ASSIGNMENT:
Among the lines below, copy exactly those from the one with "This screenshot has width=812, height=508." through the one with "Bookmark this page with the star icon", counting both ends.
--- START ---
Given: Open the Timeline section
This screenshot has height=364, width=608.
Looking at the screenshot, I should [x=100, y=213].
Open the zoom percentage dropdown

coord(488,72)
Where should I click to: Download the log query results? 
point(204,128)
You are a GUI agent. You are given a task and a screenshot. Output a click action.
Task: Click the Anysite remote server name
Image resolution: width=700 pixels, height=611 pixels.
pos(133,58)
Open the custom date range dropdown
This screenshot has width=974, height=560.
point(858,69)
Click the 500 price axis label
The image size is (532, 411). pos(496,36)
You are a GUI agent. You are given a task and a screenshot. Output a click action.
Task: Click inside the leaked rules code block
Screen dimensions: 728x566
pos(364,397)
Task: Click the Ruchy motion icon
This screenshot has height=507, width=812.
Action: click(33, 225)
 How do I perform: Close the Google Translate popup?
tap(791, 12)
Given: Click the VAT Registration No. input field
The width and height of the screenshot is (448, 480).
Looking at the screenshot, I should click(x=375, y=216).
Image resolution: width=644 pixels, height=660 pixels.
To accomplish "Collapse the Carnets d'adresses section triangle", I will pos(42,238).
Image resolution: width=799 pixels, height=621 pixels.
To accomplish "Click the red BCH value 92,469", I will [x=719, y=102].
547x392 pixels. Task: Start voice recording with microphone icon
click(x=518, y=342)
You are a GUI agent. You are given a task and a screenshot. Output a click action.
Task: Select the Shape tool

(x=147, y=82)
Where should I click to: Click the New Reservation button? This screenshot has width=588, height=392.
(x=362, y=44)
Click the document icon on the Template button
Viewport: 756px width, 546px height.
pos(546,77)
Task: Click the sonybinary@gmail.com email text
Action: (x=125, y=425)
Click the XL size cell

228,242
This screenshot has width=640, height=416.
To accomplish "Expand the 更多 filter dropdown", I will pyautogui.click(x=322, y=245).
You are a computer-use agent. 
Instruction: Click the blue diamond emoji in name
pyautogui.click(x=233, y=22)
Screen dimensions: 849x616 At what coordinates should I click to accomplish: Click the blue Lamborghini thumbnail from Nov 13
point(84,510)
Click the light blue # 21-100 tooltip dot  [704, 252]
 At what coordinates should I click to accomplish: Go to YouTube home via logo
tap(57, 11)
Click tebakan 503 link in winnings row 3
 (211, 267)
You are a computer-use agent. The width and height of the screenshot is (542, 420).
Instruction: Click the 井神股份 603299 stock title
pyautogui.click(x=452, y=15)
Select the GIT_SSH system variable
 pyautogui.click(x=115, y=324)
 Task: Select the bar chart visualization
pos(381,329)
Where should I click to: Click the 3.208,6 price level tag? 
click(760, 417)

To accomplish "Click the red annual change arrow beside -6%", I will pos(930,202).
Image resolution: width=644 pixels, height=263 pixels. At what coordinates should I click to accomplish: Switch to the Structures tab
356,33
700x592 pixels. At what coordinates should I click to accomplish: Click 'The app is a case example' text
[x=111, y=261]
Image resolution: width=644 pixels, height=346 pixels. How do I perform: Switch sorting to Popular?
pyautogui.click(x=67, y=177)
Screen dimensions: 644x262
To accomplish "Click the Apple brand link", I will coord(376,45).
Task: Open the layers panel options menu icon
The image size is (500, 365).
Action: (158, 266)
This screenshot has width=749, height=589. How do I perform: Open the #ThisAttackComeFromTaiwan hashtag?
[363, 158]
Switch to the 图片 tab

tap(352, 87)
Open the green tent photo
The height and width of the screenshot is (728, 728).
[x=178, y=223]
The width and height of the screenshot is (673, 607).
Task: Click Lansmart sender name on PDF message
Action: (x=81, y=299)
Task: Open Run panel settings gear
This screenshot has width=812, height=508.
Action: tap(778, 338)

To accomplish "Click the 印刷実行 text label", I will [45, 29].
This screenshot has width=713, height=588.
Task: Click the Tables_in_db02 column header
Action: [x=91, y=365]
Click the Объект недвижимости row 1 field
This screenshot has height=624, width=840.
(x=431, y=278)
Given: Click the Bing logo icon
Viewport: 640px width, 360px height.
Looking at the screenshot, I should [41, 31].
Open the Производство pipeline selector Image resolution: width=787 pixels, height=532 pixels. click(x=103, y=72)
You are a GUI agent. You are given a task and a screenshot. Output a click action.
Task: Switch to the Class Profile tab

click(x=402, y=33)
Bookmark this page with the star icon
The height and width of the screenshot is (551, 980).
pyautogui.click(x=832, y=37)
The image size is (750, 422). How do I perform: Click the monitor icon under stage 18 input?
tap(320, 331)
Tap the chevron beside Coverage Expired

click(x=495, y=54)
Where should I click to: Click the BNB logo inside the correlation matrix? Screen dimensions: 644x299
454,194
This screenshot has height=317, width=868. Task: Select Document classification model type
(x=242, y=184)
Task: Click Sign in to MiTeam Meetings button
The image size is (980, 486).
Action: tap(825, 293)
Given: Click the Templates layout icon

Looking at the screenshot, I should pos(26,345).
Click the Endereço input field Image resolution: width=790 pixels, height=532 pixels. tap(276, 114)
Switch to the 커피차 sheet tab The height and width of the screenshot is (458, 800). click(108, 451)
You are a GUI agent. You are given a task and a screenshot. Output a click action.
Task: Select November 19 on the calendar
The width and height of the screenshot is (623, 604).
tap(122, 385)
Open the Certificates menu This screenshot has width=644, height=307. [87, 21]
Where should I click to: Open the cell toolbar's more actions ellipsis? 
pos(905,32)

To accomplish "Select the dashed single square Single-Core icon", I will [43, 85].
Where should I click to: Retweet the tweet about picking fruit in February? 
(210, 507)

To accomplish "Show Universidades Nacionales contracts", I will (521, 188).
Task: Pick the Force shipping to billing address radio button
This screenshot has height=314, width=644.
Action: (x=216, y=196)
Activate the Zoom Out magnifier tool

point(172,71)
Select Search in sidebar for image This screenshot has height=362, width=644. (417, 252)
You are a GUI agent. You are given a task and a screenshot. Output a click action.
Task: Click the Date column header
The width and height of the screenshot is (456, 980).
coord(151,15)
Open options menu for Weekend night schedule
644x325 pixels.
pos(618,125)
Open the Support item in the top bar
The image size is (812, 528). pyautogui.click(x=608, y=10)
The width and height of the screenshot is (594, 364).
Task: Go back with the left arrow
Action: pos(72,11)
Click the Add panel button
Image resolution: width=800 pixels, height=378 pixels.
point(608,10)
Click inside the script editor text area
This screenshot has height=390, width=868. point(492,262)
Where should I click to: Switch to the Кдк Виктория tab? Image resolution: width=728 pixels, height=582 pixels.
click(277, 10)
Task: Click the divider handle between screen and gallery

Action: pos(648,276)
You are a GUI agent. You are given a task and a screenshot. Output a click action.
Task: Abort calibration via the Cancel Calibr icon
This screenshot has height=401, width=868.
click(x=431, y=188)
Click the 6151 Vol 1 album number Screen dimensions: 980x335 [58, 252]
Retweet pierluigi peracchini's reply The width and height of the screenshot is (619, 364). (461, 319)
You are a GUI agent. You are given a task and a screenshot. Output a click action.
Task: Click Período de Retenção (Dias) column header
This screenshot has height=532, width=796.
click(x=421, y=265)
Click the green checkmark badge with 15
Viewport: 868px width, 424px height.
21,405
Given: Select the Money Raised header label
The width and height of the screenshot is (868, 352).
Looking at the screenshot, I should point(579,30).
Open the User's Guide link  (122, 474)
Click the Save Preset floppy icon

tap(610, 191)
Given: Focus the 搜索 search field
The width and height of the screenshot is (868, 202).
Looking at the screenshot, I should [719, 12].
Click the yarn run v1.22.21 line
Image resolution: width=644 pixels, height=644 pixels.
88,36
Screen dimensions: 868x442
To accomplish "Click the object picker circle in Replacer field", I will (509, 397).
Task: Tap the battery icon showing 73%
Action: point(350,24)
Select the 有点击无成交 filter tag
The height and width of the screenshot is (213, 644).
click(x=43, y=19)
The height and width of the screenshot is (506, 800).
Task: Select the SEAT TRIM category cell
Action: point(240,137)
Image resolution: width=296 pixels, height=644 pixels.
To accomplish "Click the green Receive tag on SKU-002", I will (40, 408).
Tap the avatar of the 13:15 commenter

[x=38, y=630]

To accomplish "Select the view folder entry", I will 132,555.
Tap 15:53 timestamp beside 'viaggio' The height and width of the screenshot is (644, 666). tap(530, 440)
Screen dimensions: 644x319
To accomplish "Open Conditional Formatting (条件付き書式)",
--- END ---
YOUR SOLUTION:
This screenshot has width=812, height=508.
Action: tap(778, 338)

To accomplish "Click the 印刷実行 text label", I will [45, 29].
This screenshot has width=713, height=588.
Task: Click the Tables_in_db02 column header
Action: [x=91, y=365]
Click the Объект недвижимости row 1 field
This screenshot has height=624, width=840.
(x=431, y=278)
Given: Click the Bing logo icon
Viewport: 640px width, 360px height.
Looking at the screenshot, I should [41, 31].
Open the Производство pipeline selector Image resolution: width=787 pixels, height=532 pixels. click(x=103, y=72)
You are a GUI agent. You are given a task and a screenshot. Output a click action.
Task: Switch to the Class Profile tab

click(x=402, y=33)
Bookmark this page with the star icon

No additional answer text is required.